Les accords en cours ne se limitent pas à la violation constitutionnelle et aux règles du droit, mais s'érigent en autorité empêchant les citoyens d'exercer leur droit; en interdisant l'existence de listes électorales concurrentes ou en contraignant les familles à interdire à leurs enfants de se porter candidats aux élections, c'est-à-dire que l'accord accorde à la famille un pouvoir coercitif en remplacement de l'État et de ses institutions, ce qui prive l'État de la légitimité de posséder cette légitimité seule, ou que l'État et ses institutions officielles acceptent, dans ce cas, l'existence d'un partenaire concurrent à elle possédant cette légitimité. Ces accords signalent également l'abandon par les factions nationales et islamiques de leur statut et de l'essence de leur existence; reposant sur l'organisation et l'encadrement des citoyens dans des programmes politiques, sociaux, culturels et économiques, lorsqu'elles approuvent ou parrainent des listes consensuelles au profit des familles et du concept tribal de pouvoir et d'influence dans les entités locales qu'elles occupent.
À mon avis, la violation de la loi par des individus ou des groupes peut se produire.

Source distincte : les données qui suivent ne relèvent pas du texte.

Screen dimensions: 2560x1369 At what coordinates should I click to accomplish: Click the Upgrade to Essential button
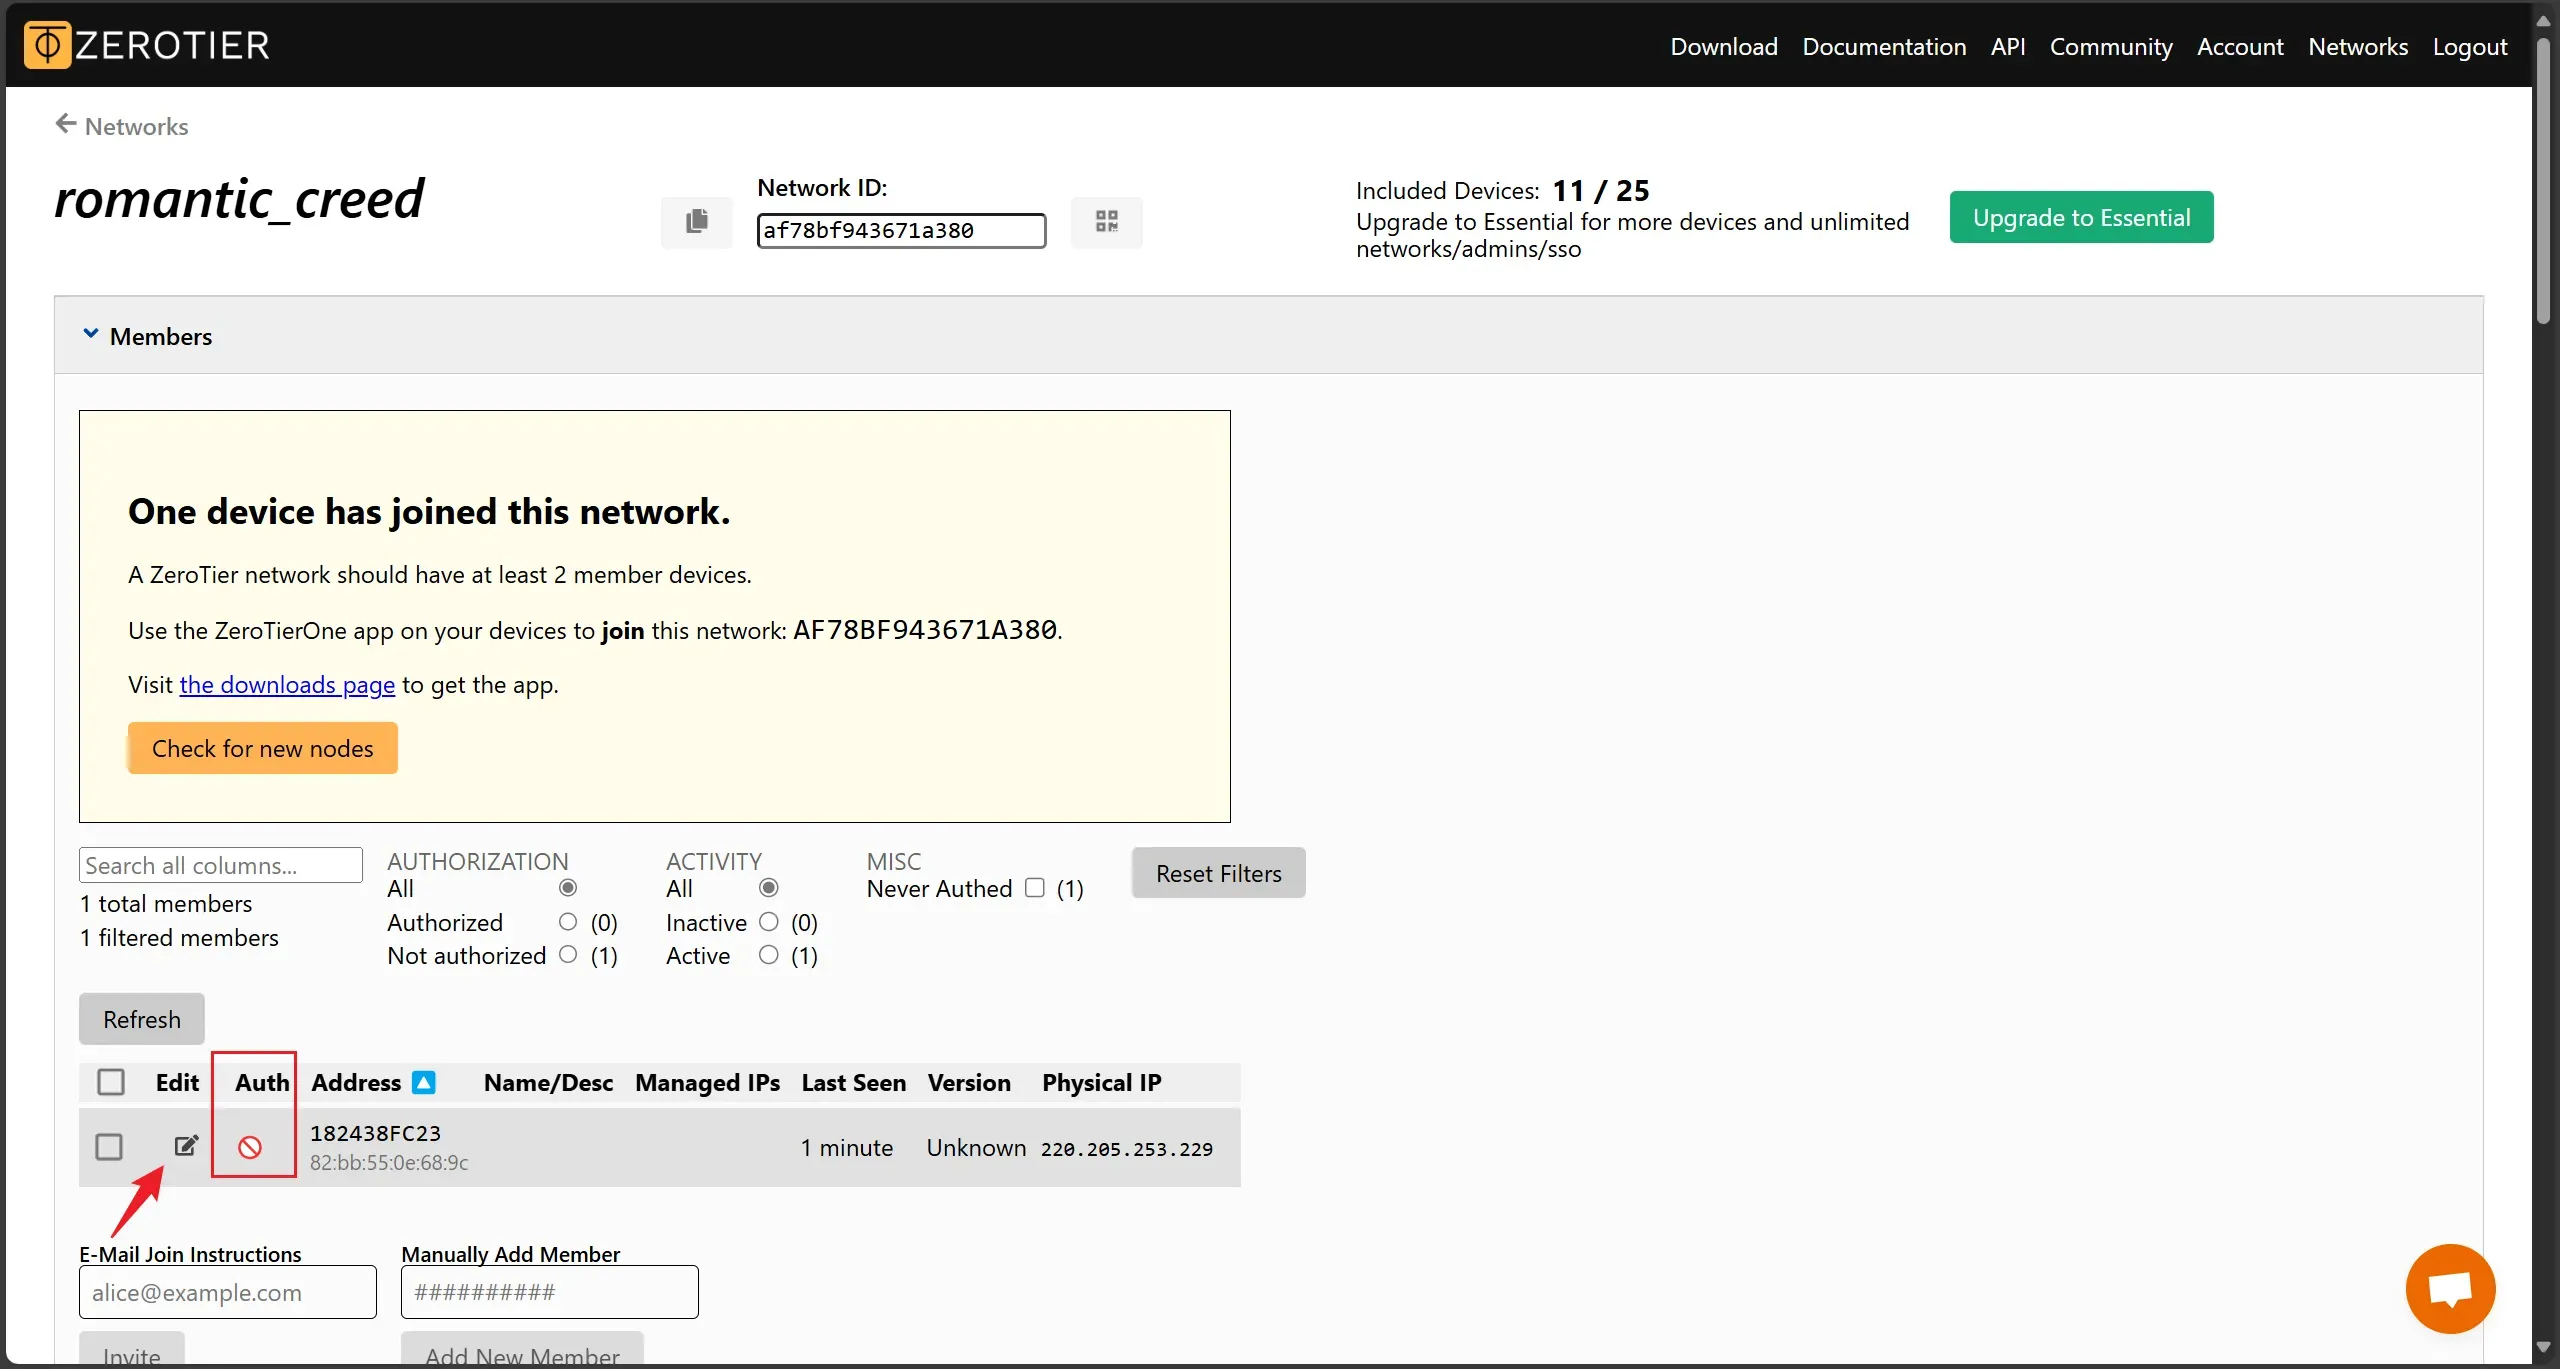point(2081,217)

Mais l'obligation de l'État empêche le renoncement à cela de la part de ses institutions; elles sont tenues d'adhérer à l'égalité entre les citoyens stipulée à l'article 9 de la loi fondamentale et de garantir leur droit comme stipulé dans l'article 26 de celle-ci, ainsi que les dispositions du décret-loi n° 23 de l'année 2025 et de ses amendements. Ainsi, l'État en a l'obligation d'organiser des élections dans toutes les entités locales, indépendamment de la présence de listes consensuelles ou concurrentielles, et de s'abstenir d'accepter ce qu'on appelle la certification, en violation de la règle impérative du droit des citoyens de choisir leurs représentants au sein du Conseil de l'entité locale par le biais d'élections. Cela nécessite une révision du décret-loi n° 23 de l'année 2025 en vue d'ajouter un nouveau texte définissant le mécanisme de victoire des personnes et des listes en cas d'absence de listes ou d'un nombre d'individus permettant la concurrence dans les élections locales par l'obtention d'un pourcentage ne devant pas être inférieur à 50 % du nombre d'électeurs inscrits sur le registre électoral de l'entité locale ; afin de garantir le droit des citoyens d'exercer leur droit de vote, tout en étant égaux devant la loi.